Keep fighting to shed light on government
We recently published several stories and opinion pieces dealing with attempts by local public bodies to keep their constituents in the dark.
Among those, we reported on a series of “round-robin” meetings involving individual members of Warren City Council and a private business hoping to gain licensing to operate a marijuana cultivation center here. The meetings, obvious attempts to circumvent Ohio sunshine laws, were followed by a council meeting where council unanimously supported the business plan in an “emergency” vote, thereby limiting response from any constituent wanting to debate the idea.
We also published multiple stories recently about a citizens committee appointed by Trumbull County Commissioners to review county spending. The group met at least three times in what has now been described by Trumbull County Prosecutor Dennis Watkins as improper closed-door meetings.
Still frustrated by the continuation of egregious violations of Ohio’s open government laws, I spent time reviewing recent Ohio Supreme Court action, including one 2016 item I found particularly interesting, the White v. King case involving the Olentangy, Ohio, Board of Education. It’s been described by the Ohio Coalition of Open Government as perhaps the Court’s “most important open-meetings law decision in years.” It was brought by school board member Adam White, who alleged violation of open meetings laws by other members of the board of education.
In the case, four of the five board members — upset with an editorial published in a local newspaper — decided to hold a strategy session via email to debate their response. I suspect the board members believed if they debated by electronic exchange, they could circumvent open meeting laws. They were wrong.
In its ruling, the Ohio Supreme Court said a public body cannot use email — or any other electronic exchange, including social media — to deliberate or decide a public matter outside the public eye.

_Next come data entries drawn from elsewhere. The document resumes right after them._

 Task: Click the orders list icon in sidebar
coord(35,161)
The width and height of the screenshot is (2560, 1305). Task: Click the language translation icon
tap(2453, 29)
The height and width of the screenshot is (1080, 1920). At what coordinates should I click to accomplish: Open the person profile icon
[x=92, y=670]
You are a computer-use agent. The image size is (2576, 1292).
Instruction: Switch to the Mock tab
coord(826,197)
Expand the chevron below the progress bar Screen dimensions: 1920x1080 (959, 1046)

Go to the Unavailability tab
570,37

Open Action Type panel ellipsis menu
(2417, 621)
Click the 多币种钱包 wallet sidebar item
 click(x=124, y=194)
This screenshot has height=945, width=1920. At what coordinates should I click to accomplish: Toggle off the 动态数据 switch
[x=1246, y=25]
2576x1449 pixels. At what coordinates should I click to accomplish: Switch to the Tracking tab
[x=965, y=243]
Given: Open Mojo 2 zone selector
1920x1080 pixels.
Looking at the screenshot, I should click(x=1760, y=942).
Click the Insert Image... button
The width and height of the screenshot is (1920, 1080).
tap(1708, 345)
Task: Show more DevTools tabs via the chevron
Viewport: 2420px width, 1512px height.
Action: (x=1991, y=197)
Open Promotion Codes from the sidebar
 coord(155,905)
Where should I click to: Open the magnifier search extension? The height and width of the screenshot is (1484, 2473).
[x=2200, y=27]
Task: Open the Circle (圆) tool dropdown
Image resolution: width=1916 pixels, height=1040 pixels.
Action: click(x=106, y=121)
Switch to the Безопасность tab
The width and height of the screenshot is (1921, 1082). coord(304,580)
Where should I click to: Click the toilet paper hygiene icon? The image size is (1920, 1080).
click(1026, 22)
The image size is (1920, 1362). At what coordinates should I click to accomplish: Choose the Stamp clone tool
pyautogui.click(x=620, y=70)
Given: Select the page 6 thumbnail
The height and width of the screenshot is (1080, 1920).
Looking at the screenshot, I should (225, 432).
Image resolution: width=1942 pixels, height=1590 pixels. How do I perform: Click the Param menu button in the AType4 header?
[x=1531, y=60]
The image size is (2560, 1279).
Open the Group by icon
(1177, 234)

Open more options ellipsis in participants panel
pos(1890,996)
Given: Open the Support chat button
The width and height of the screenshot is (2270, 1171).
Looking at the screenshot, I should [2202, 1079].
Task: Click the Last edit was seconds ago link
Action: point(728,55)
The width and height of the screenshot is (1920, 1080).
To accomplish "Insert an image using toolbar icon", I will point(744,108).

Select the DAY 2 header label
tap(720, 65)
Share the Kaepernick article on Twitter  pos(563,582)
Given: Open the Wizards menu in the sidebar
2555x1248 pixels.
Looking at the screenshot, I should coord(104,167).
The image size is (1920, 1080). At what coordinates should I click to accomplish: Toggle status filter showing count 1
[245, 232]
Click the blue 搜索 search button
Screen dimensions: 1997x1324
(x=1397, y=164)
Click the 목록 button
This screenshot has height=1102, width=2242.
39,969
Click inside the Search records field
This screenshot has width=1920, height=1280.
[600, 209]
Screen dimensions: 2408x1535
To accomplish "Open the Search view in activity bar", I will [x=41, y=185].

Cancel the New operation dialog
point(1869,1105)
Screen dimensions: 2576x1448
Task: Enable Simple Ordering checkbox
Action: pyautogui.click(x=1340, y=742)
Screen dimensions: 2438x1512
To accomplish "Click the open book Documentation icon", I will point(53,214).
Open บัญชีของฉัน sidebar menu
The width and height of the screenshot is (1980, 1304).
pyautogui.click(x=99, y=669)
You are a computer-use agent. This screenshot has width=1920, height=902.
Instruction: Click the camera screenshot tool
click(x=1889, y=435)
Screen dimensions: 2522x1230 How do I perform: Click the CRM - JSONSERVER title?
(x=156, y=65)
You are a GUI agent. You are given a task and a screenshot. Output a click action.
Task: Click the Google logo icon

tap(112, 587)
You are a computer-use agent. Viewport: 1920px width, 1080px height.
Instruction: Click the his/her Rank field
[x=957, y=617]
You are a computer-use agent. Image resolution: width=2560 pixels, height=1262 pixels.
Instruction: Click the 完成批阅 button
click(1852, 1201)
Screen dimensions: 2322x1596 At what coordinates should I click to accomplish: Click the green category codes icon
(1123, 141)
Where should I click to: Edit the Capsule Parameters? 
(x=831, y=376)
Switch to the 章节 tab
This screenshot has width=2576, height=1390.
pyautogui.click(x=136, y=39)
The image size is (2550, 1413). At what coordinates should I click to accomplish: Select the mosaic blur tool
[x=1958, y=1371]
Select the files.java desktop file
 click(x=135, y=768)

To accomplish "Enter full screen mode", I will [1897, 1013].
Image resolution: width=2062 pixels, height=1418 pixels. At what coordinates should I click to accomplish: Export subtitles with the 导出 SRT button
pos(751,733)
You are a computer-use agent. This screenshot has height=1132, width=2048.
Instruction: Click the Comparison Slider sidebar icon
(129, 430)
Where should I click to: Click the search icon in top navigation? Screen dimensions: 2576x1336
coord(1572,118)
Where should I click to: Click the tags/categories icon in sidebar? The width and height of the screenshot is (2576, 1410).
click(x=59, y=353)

According to the Court’s majority opinion, nothing in the plain language of Ohio law “expressly mandates that a ‘meeting’ occur face to face. To the contrary, it provides that any prearranged discussion can qualify as a meeting.” And it said that Ohio law prohibits “any private prearranged discussion of public business by a majority of the members of a public body regardless of whether the discussion occurs face to face, telephonically, by video conference, or electronically by e-mail, text, tweet, or other form of communication.”
I chuckled at the irony that, in its opinion, the Court cited case law from a lawsuit brought by the Cincinnati Post against its home city following serial, or round-robin, meetings held with individual members of council to circumvent open meeting laws. (Sound familiar?) In that case, the Ohio Supreme Court ruled: “the statute that exists to shed light on deliberations of public bodies cannot be interpreted in a manner which would result in the public being left in the dark, … Back to back meetings discussing the same issues of public business could be liberally construed as parts of the same meeting for purposes of (Ohio law).”
It’s frustrating to see public bodies’ continued attempts to omit from discussions the very people who elected them and who pay the bills. Government in America was created in such a way to ensure accountability. Yet, with the evolution of new technology, elected officials continue to explore new ways to break the law and slam the door on transparency and openness.
Trumbull County Prosecutor Dennis Watkins said it well, frequently urging elected officials to construe the law liberally toward openness.
While the public may find it difficult to understand the larger impact of sunshine law cases they may view as trivial, frankly, without close policing of such actions, we open the door to a very slippery slope heading toward closed government and a lack of public participation. These are the very things that make America great.